Carrot and honey soup

[brief mention of weight number]

One of the principles of intuitive eating is to try and get as much satisfaction and pleasure from your food as possible. It not only makes you feel better and improves the quality of your life but helps regulate your eating to the quantities that your body needs.

That last part will sound totally ridiculous to a dieter. Surely, if you eat what you really want and what gives you the most pleasure then you will just continuously binge on high calorie, high fat, high sugar, bad bad bad, etc, food? That’s just common sense: we got fat because we couldn’t stop eating and now you are telling us to eat the foods that we can’t stop eating.

Turns out that’s all bullshit when you actually get down to it. When you give yourself true unconditional permission to eat anything then food loses its power over you and furthermore, when you eat what you really want, and eat it mindfully, your brain gives you fullness signals/cues to stop and then a profound sense of satisfaction afterwards. And a beautiful, quiet, calm moment of peace if you are really lucky. So you just stop eating the food after a moderate or even small amount, whatever satisfies you. That’s the dream anyway. Intuitive eaters have that experience consistently though not all the time of course as practicalities sometimes get in the way.

When I was dieting/restricing, I wouldn’t have believed a word of that description of eating as it was so alien to my lifetime of experience. There are several skills you need to be able to get there: identifying when you are hungry, identifying what you would really like to eat and recognising when you are full. From what I’ve read, most naturally and lifelong straight sized people do all of the above almost effortlessly and intuitively. I have had to learn.

I am getting better at identifying what I really want to eat. It’s usually a notion that jumps into my head and suddenly sounds or looks very appealing in my mind. My relentless thoughts stop and go “oh!” and focus on that food like a flood light. “I want carrots. Something very carroty. Orange carrots.” Yes, those were my very sophisticated, adult thoughts when I was trying to work out what I wanted for lunch at the weekend. I’ve been having cold soups for lunch as it has been warm and I prefer cold soup to hot soup. So I searched for cold carrot soup recipes and found this one. As is my way, I did not really follow the recipe but instead used 1kg of carrots, 2 pints of vegetable stock (from a stock cube) and no ginger (I forgot; it’s still sitting in my fridge).

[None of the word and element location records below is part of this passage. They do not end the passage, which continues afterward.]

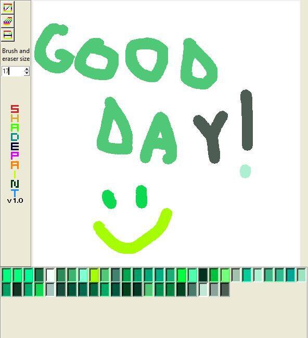Choose the first swatch in the top row
Screen dimensions: 308x338
point(6,275)
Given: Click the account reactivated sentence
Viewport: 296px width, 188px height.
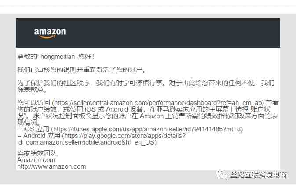Looking at the screenshot, I should pyautogui.click(x=81, y=70).
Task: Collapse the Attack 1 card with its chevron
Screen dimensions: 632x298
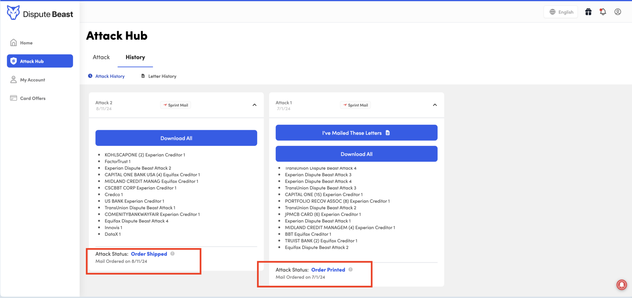Action: (435, 105)
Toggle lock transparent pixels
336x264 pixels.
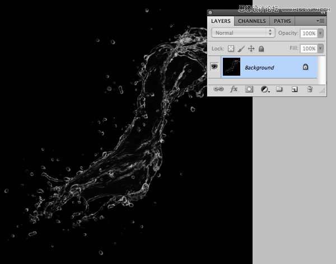(231, 49)
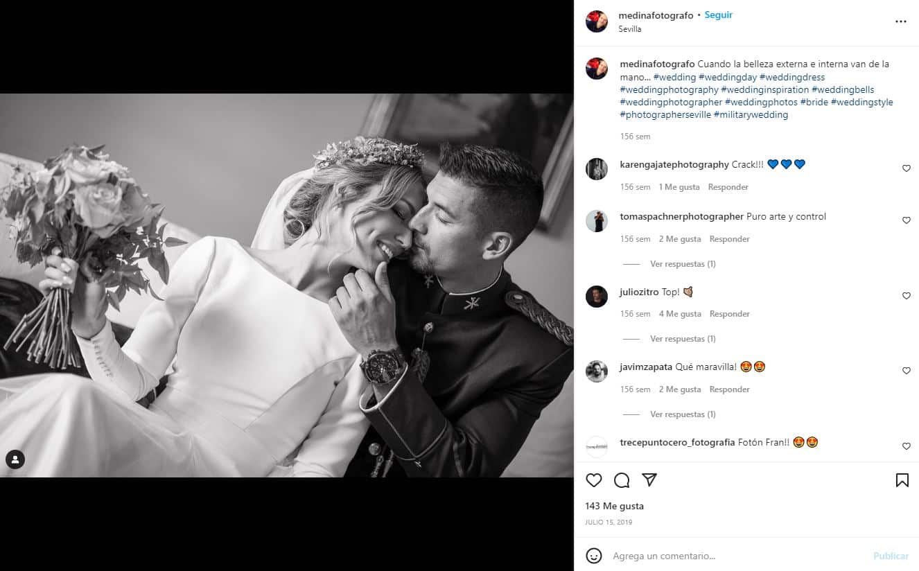Expand replies under tomaspachnerphotographer's comment
Screen dimensions: 919x571
683,264
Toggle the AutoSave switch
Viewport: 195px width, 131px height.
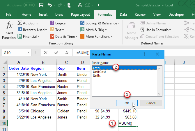[29, 5]
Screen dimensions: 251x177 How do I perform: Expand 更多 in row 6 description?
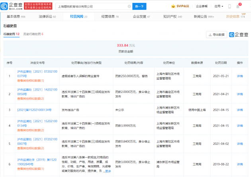(x=108, y=171)
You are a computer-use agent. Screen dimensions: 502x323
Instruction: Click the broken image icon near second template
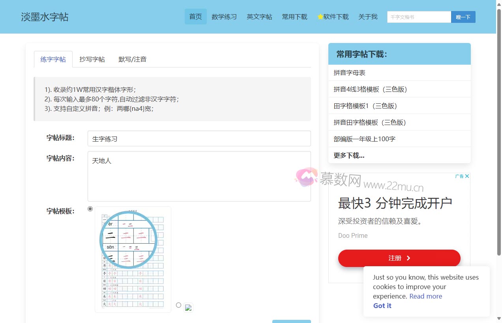(188, 307)
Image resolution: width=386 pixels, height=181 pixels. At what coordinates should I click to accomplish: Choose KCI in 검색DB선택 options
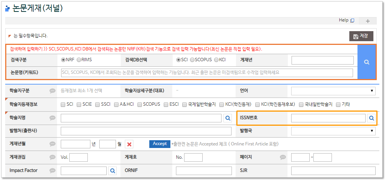click(x=216, y=60)
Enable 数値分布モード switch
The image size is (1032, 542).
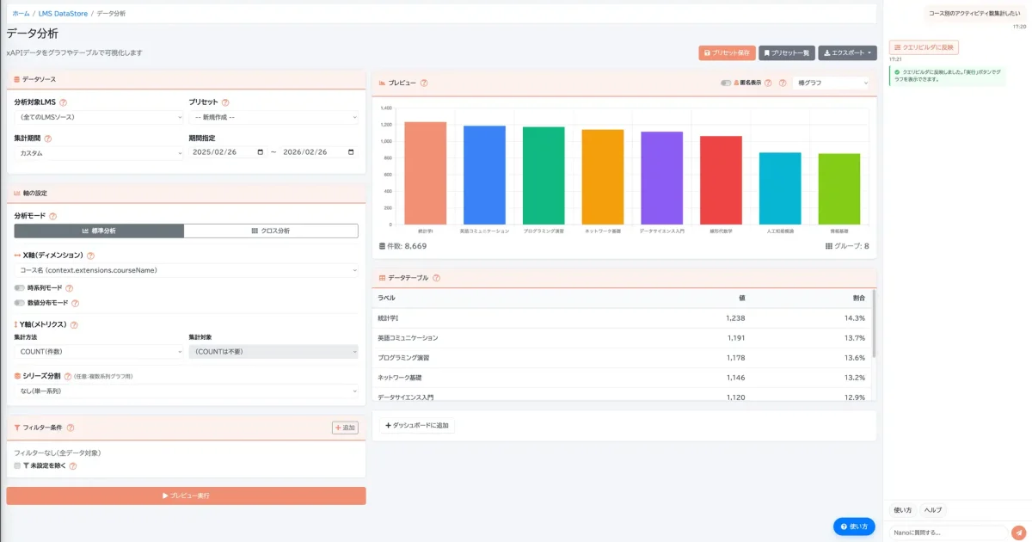(19, 303)
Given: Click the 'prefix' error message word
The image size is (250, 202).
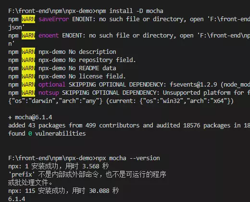Looking at the screenshot, I should pos(22,175).
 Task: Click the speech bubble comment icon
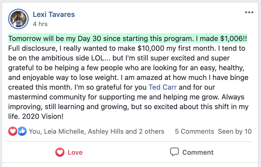pyautogui.click(x=175, y=152)
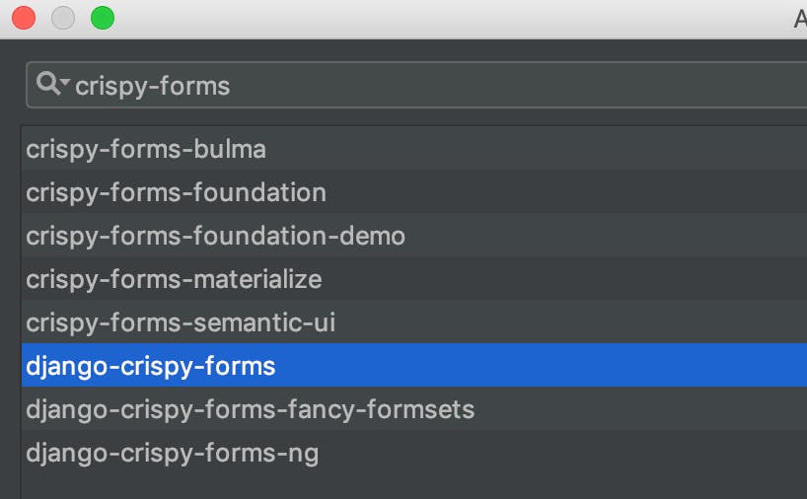This screenshot has width=807, height=499.
Task: Click empty list area below django-crispy-forms-ng
Action: tap(395, 484)
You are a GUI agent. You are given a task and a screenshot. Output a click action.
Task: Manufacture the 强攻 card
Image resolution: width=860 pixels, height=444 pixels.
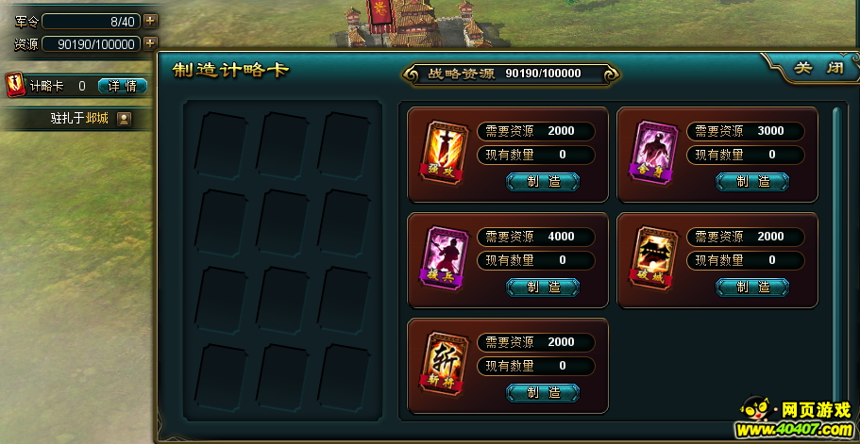coord(543,182)
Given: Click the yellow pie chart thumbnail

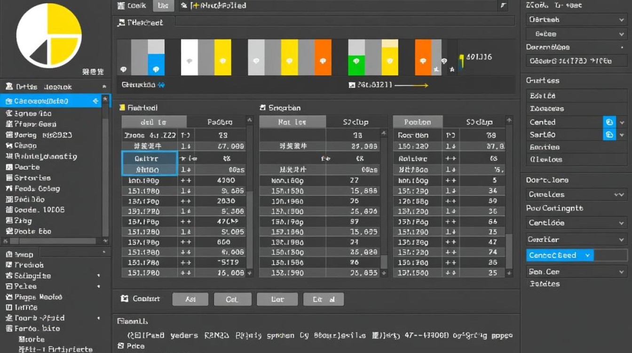Looking at the screenshot, I should click(49, 35).
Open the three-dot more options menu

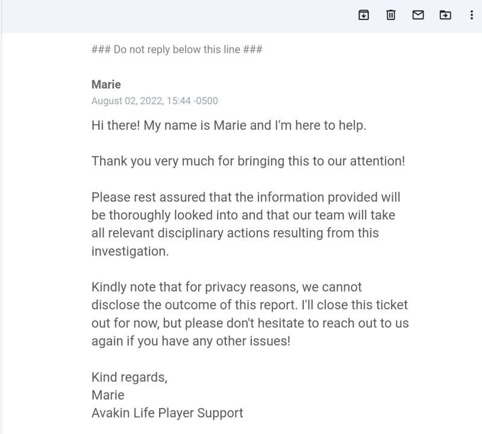click(471, 15)
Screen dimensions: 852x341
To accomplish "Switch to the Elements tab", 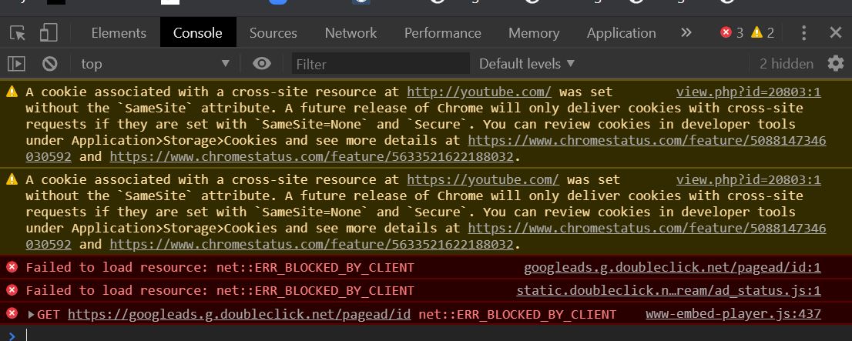I will [119, 33].
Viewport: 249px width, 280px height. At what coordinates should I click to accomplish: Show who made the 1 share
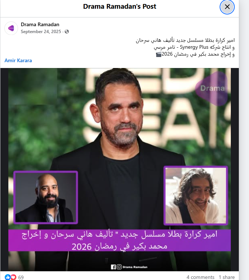pos(227,277)
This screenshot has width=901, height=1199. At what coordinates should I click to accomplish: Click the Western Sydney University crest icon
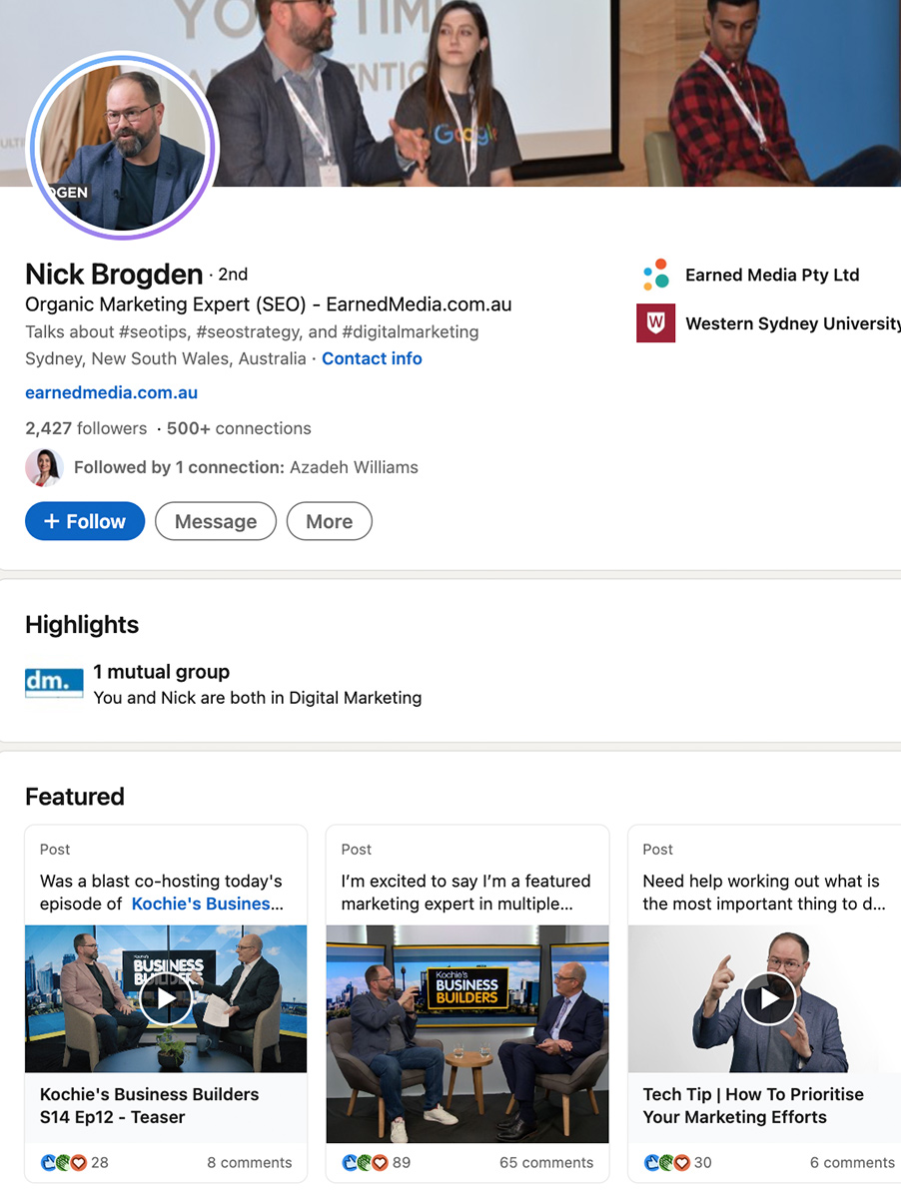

Bright orange carrot and honey soup.

My version of the carrot and honey soup was just delicious to my taste buds. You’d think that carrots were sweet enough but pushing it a little further with the honey was perfect. It was what my body wanted and it rewarded me with intense feelings of satisfaction for providing it for myself. Not like a high rush but a solid, calm, quiet peace. I also felt a sturdy confidence that I was full and properly fed. I can imagine that this is very routine and everyday to lifelong normal eaters but it’s been astonishing to me. I rarely felt satisfied and rarely felt full (other than binges) and never felt peace.

I want to say that all these positive feelings are worth some weight gain (I am almost a stone up from my lowest weight six months ago though that was when I was manic; I still have a normal BMI, not that that counts for anything) and I mostly believe that, most of the time. But the overwhelming, out of proportion value I have placed on weight loss means that my thoughts are still skewed and I still have thoughts that it is absolutely unacceptable to be my current weight. That I am not safe.

So I need to remember this soup and the satisfaction and peace that I felt from eating it. I don’t have to condemn myself to the pain I felt when I was dieting/restricing with the inevitable binging. I actually have a choice here.